What to work on
Can you repeat the material starting at the line that contains "This screenshot has height=267, width=431." and going through the end, with "Viewport" swapped for "Window" and nothing else changed? Leave out the pictures.

......

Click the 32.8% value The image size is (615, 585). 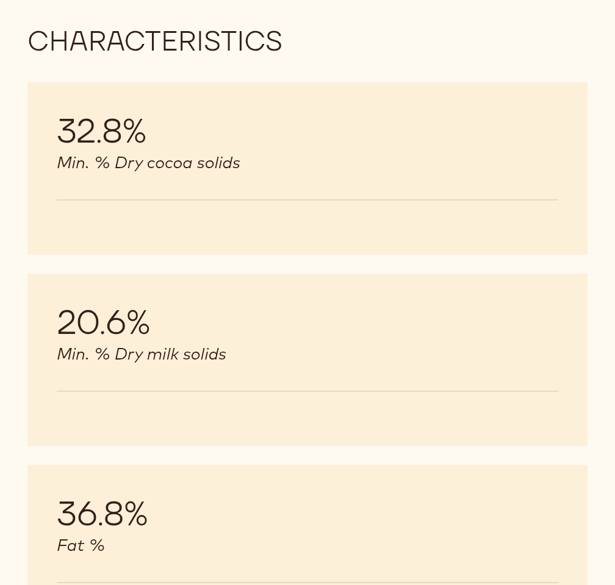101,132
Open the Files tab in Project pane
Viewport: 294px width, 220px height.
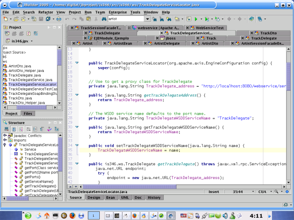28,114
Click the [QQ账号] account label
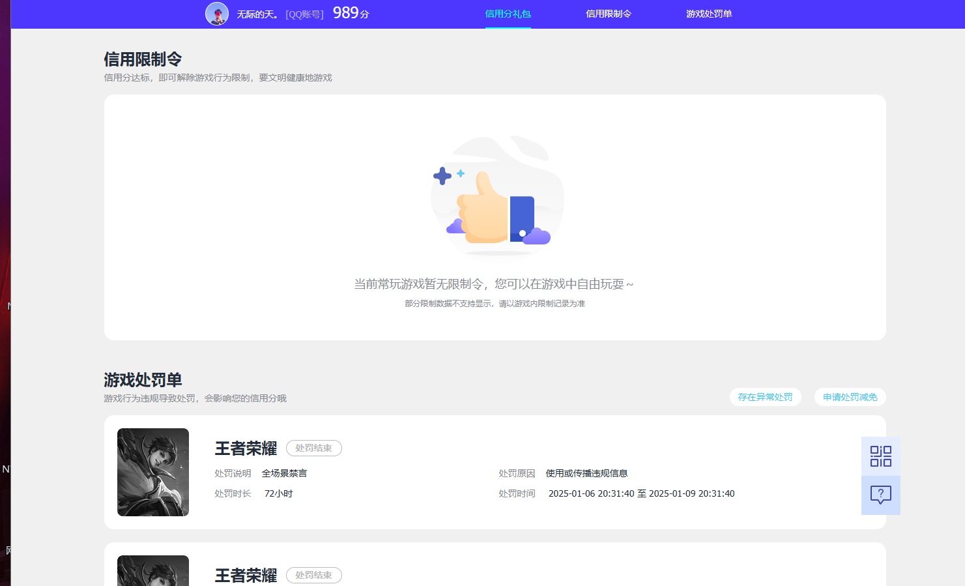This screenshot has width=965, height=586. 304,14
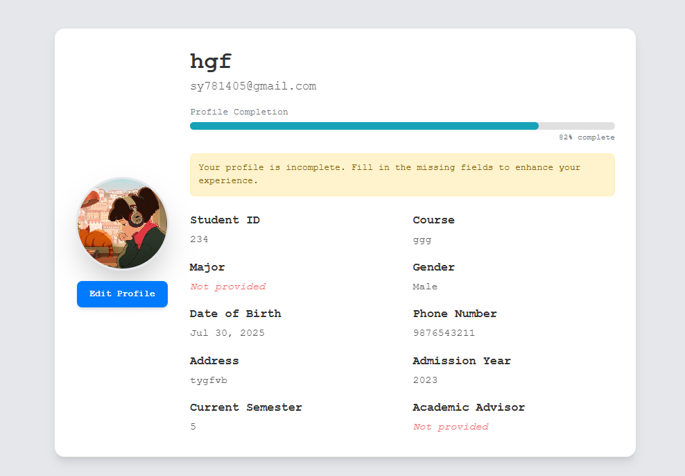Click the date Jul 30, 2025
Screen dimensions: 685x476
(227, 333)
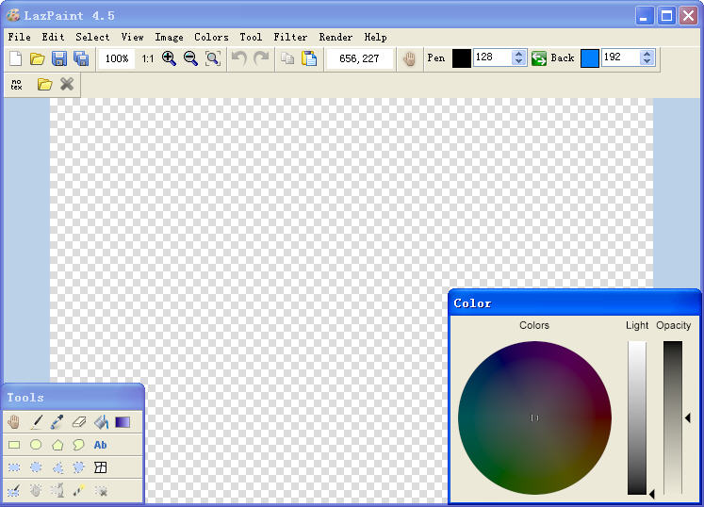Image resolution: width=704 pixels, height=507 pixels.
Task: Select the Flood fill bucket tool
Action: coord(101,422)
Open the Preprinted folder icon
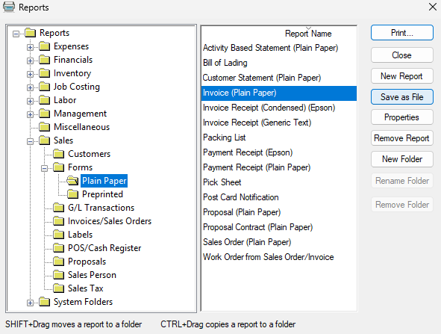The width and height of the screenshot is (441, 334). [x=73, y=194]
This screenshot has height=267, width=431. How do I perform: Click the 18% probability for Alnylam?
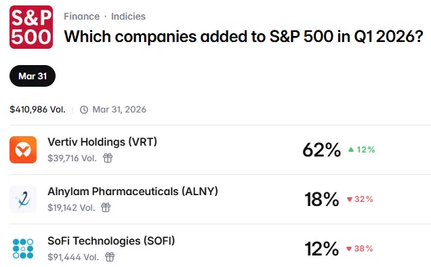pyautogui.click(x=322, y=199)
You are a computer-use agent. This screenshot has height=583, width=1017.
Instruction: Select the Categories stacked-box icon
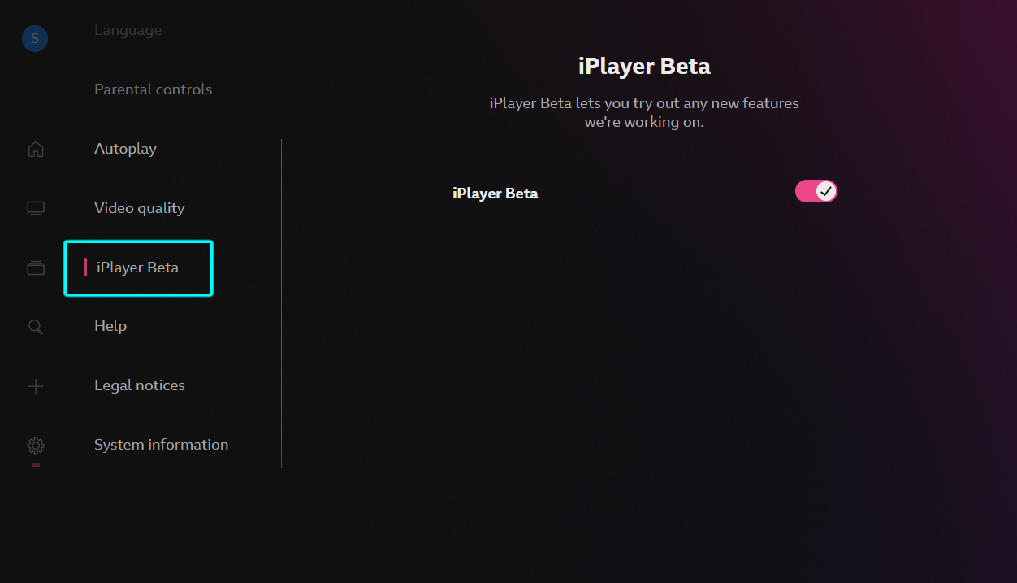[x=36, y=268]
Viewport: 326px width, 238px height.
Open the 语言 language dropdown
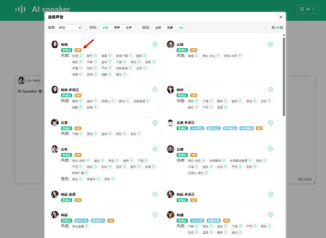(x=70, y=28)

......

Finished exercise
This screenshot has height=267, width=431. How do I perform: Click the 18% probability for Alnylam?
pyautogui.click(x=322, y=199)
You are a computer-use agent. This screenshot has height=583, width=1017.
Instruction: Select the Categories stacked-box icon
[x=36, y=268]
Window: 326px width, 238px height.
Open the 语言 language dropdown
(x=70, y=28)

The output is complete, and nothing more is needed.